Because these materials evolve during operation, understanding them requires characterization tools that move beyond static snapshots. I will discuss operando approaches that combine impedance spectroscopy with luminescence analysis to separate fast electronic processes from slower ionic and interfacial dynamics, quantify non-radiative losses, and identify the onset of reversible and irreversible degradation.
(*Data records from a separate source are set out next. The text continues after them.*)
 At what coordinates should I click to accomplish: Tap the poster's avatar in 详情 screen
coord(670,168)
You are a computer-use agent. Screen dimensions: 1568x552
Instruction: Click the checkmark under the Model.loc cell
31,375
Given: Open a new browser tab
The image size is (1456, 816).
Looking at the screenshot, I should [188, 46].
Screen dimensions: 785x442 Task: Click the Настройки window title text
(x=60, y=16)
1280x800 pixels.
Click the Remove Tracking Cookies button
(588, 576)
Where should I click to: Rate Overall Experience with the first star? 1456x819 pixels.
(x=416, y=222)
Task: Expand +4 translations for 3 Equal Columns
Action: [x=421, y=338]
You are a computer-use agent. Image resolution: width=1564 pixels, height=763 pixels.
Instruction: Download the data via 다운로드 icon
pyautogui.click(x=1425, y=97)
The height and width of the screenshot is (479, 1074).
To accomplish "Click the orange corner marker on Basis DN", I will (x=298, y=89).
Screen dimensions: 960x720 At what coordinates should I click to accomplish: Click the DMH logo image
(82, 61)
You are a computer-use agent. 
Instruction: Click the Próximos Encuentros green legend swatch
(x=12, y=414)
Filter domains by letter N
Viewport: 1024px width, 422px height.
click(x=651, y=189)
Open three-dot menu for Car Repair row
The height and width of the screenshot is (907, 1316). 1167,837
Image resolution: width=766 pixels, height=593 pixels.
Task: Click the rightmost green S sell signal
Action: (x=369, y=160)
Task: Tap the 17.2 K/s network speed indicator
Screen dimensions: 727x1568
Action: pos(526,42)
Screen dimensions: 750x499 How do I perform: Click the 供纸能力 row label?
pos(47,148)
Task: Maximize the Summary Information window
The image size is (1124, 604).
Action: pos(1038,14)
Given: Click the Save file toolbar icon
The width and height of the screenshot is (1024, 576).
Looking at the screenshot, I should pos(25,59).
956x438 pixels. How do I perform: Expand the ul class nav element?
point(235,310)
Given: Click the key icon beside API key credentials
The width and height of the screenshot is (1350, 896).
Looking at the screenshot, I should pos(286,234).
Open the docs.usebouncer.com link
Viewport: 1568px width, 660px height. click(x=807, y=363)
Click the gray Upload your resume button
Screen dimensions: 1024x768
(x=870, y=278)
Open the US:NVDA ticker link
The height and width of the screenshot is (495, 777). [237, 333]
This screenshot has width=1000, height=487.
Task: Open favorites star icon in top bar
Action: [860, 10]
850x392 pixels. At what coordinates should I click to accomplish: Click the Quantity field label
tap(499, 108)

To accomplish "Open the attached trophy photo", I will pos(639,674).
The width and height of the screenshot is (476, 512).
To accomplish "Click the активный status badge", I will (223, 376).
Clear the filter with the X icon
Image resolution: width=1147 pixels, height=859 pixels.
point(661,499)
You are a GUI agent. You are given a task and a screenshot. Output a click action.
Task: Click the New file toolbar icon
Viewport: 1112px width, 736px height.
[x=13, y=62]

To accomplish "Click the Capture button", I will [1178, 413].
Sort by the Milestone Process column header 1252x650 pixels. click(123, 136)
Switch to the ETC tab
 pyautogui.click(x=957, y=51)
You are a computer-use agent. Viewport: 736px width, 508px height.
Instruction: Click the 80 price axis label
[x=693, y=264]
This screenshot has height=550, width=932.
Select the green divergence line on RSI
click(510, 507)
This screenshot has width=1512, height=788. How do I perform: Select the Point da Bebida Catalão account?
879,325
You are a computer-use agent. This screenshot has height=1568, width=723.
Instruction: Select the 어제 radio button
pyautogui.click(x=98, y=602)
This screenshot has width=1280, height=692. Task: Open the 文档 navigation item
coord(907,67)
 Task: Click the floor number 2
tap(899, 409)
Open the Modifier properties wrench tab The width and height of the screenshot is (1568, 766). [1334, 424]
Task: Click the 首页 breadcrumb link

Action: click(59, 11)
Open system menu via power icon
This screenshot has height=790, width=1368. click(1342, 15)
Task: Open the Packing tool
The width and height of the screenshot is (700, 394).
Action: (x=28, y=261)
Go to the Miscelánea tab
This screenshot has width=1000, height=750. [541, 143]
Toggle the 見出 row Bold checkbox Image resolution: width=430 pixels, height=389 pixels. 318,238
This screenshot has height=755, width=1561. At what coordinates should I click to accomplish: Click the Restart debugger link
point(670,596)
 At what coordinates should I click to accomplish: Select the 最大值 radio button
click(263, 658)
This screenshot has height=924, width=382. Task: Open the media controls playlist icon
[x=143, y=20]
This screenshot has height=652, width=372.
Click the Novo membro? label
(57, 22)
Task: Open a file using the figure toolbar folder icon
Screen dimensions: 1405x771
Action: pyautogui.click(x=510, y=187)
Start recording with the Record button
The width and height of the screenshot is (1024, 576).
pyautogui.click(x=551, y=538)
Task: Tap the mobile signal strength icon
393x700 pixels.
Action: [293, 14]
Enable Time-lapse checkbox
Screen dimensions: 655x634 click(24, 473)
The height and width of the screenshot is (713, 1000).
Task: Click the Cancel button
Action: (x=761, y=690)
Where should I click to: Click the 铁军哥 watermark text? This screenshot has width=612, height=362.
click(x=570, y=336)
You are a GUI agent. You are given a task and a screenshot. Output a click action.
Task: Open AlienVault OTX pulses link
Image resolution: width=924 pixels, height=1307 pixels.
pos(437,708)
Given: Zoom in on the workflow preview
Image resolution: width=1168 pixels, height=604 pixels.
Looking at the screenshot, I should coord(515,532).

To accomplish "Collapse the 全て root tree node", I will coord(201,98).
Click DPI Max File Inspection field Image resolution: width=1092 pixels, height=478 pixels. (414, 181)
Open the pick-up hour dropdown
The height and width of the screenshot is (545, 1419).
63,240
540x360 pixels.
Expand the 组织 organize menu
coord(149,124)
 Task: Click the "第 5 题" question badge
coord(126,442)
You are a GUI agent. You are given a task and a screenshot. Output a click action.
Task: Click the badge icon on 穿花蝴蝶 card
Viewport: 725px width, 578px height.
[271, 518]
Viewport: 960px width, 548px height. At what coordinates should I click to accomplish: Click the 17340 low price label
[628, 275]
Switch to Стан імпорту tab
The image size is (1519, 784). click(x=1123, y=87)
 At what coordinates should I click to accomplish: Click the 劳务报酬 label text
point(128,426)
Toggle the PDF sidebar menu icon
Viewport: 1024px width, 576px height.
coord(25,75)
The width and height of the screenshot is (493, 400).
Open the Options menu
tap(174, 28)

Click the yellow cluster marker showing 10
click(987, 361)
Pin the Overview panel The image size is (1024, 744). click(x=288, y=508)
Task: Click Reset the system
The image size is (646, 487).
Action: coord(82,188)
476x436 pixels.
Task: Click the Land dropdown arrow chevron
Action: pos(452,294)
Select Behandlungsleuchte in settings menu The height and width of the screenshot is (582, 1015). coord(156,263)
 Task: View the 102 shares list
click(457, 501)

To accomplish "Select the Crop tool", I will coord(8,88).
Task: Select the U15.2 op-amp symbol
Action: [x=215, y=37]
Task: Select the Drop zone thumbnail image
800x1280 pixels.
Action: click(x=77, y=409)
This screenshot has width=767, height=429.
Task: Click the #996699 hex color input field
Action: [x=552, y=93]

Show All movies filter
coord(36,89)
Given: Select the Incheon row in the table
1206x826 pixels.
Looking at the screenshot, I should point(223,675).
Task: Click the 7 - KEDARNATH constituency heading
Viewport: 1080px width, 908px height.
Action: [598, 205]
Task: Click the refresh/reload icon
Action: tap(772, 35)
Together, these results illustrate how embracing chemical dynamics can guide the development of more robust perovskite devices for energy conversion and information processing, while offering broader insight into hybrid semiconductors whose functionality is inseparable from their evolving chemical state.
This work is part of the grant CNS2023-144270 and the project PID2023-151880OB-C31 funded by MICIU/AEI/10.13039/501100011033 and by European Union NextGenerationEU/PRTR. We acknowledge funding by Generalitat Valenciana for the funding via Pla Gent-T (grant ESGENT 010/2024).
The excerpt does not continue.